#### WORK INSTRUCTIONS:
Copy the data below with every "coordinate pair" swapped for "point", leaving everything else unchanged.

################

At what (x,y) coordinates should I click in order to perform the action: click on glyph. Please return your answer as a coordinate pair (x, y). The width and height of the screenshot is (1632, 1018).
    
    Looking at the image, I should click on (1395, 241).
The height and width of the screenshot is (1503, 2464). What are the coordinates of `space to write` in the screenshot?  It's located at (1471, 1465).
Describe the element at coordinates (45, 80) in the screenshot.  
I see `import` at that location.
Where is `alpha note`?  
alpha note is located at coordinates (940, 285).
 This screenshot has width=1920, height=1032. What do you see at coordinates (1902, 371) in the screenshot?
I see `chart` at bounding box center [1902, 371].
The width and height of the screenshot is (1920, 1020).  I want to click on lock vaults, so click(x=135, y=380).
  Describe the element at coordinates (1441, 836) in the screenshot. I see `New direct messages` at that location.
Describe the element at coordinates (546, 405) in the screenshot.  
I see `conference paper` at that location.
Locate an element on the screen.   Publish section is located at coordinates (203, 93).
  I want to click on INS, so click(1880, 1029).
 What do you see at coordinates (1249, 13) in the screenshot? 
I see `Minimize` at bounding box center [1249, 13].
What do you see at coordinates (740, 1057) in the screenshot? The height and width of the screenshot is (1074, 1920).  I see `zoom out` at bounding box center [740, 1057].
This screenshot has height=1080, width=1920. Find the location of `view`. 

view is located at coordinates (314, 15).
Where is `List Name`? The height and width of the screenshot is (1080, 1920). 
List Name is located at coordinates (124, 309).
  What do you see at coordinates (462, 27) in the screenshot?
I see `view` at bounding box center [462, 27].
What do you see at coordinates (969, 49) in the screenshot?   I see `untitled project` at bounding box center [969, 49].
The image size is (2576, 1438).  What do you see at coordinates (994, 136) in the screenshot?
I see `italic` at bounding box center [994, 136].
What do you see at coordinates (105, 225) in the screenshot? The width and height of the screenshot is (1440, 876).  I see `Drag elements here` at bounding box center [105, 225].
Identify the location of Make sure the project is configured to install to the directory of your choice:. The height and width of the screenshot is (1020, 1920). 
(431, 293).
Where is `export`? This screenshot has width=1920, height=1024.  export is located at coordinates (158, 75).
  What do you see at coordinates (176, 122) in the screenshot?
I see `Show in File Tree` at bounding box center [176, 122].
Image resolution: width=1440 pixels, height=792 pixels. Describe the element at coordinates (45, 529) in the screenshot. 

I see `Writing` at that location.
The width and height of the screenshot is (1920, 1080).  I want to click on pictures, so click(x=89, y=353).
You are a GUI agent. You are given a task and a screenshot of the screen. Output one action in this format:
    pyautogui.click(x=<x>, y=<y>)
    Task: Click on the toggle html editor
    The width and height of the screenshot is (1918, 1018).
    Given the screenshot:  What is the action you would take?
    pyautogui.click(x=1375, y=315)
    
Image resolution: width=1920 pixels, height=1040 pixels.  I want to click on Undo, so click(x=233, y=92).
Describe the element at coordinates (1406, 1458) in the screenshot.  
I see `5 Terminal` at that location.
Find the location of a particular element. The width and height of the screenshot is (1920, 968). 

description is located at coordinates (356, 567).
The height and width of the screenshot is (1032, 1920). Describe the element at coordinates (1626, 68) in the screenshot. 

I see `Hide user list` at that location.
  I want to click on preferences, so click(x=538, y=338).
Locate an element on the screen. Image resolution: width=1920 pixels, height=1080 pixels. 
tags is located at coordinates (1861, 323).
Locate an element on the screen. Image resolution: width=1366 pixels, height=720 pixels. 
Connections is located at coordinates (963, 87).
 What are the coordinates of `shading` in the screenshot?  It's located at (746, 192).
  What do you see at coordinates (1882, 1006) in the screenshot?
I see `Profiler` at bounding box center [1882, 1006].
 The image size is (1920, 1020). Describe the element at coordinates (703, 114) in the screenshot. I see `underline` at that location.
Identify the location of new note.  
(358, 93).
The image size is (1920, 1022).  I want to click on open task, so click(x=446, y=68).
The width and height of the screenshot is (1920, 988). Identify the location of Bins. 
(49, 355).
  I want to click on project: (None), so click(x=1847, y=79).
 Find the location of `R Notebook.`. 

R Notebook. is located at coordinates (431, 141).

################

#### SOLUTION:
At what (x,y) coordinates should I click in order to perform the action: click on glyph. Please return your answer as a point (x, y). The width and height of the screenshot is (1632, 1018).
    
    Looking at the image, I should click on (1395, 241).
The height and width of the screenshot is (1503, 2464). What are the coordinates of `space to write` in the screenshot?  It's located at (1471, 1465).
Describe the element at coordinates (45, 80) in the screenshot.  
I see `import` at that location.
Where is `alpha note`?  
alpha note is located at coordinates (940, 285).
 This screenshot has width=1920, height=1032. What do you see at coordinates (1902, 371) in the screenshot?
I see `chart` at bounding box center [1902, 371].
The width and height of the screenshot is (1920, 1020).  I want to click on lock vaults, so click(x=135, y=380).
  Describe the element at coordinates (1441, 836) in the screenshot. I see `New direct messages` at that location.
Describe the element at coordinates (546, 405) in the screenshot.  
I see `conference paper` at that location.
Locate an element on the screen.   Publish section is located at coordinates (203, 93).
  I want to click on INS, so click(1880, 1029).
 What do you see at coordinates (1249, 13) in the screenshot? 
I see `Minimize` at bounding box center [1249, 13].
What do you see at coordinates (740, 1057) in the screenshot? The height and width of the screenshot is (1074, 1920).  I see `zoom out` at bounding box center [740, 1057].
This screenshot has height=1080, width=1920. Find the location of `view`. 

view is located at coordinates (314, 15).
Where is `List Name`? The height and width of the screenshot is (1080, 1920). 
List Name is located at coordinates (124, 309).
  What do you see at coordinates (462, 27) in the screenshot?
I see `view` at bounding box center [462, 27].
What do you see at coordinates (969, 49) in the screenshot?   I see `untitled project` at bounding box center [969, 49].
The image size is (2576, 1438).  What do you see at coordinates (994, 136) in the screenshot?
I see `italic` at bounding box center [994, 136].
What do you see at coordinates (105, 225) in the screenshot? The width and height of the screenshot is (1440, 876).  I see `Drag elements here` at bounding box center [105, 225].
Identify the location of Make sure the project is configured to install to the directory of your choice:. The height and width of the screenshot is (1020, 1920). 
(431, 293).
Where is `export`? This screenshot has width=1920, height=1024.  export is located at coordinates (158, 75).
  What do you see at coordinates (176, 122) in the screenshot?
I see `Show in File Tree` at bounding box center [176, 122].
Image resolution: width=1440 pixels, height=792 pixels. Describe the element at coordinates (45, 529) in the screenshot. 

I see `Writing` at that location.
The width and height of the screenshot is (1920, 1080).  I want to click on pictures, so click(x=89, y=353).
You are a GUI agent. You are given a task and a screenshot of the screen. Output one action in this format:
    pyautogui.click(x=<x>, y=<y>)
    Task: Click on the toggle html editor
    The width and height of the screenshot is (1918, 1018).
    Given the screenshot:  What is the action you would take?
    pyautogui.click(x=1375, y=315)
    
Image resolution: width=1920 pixels, height=1040 pixels.  I want to click on Undo, so click(x=233, y=92).
Describe the element at coordinates (1406, 1458) in the screenshot.  
I see `5 Terminal` at that location.
Find the location of a particular element. The width and height of the screenshot is (1920, 968). 

description is located at coordinates (356, 567).
The height and width of the screenshot is (1032, 1920). Describe the element at coordinates (1626, 68) in the screenshot. 

I see `Hide user list` at that location.
  I want to click on preferences, so click(x=538, y=338).
Locate an element on the screen. Image resolution: width=1920 pixels, height=1080 pixels. 
tags is located at coordinates (1861, 323).
Locate an element on the screen. Image resolution: width=1366 pixels, height=720 pixels. 
Connections is located at coordinates (963, 87).
 What are the coordinates of `shading` in the screenshot?  It's located at (746, 192).
  What do you see at coordinates (1882, 1006) in the screenshot?
I see `Profiler` at bounding box center [1882, 1006].
 The image size is (1920, 1020). Describe the element at coordinates (703, 114) in the screenshot. I see `underline` at that location.
Identify the location of new note.  
(358, 93).
The image size is (1920, 1022).  I want to click on open task, so click(x=446, y=68).
The width and height of the screenshot is (1920, 988). Identify the location of Bins. 
(49, 355).
  I want to click on project: (None), so click(x=1847, y=79).
 Find the location of `R Notebook.`. 

R Notebook. is located at coordinates (431, 141).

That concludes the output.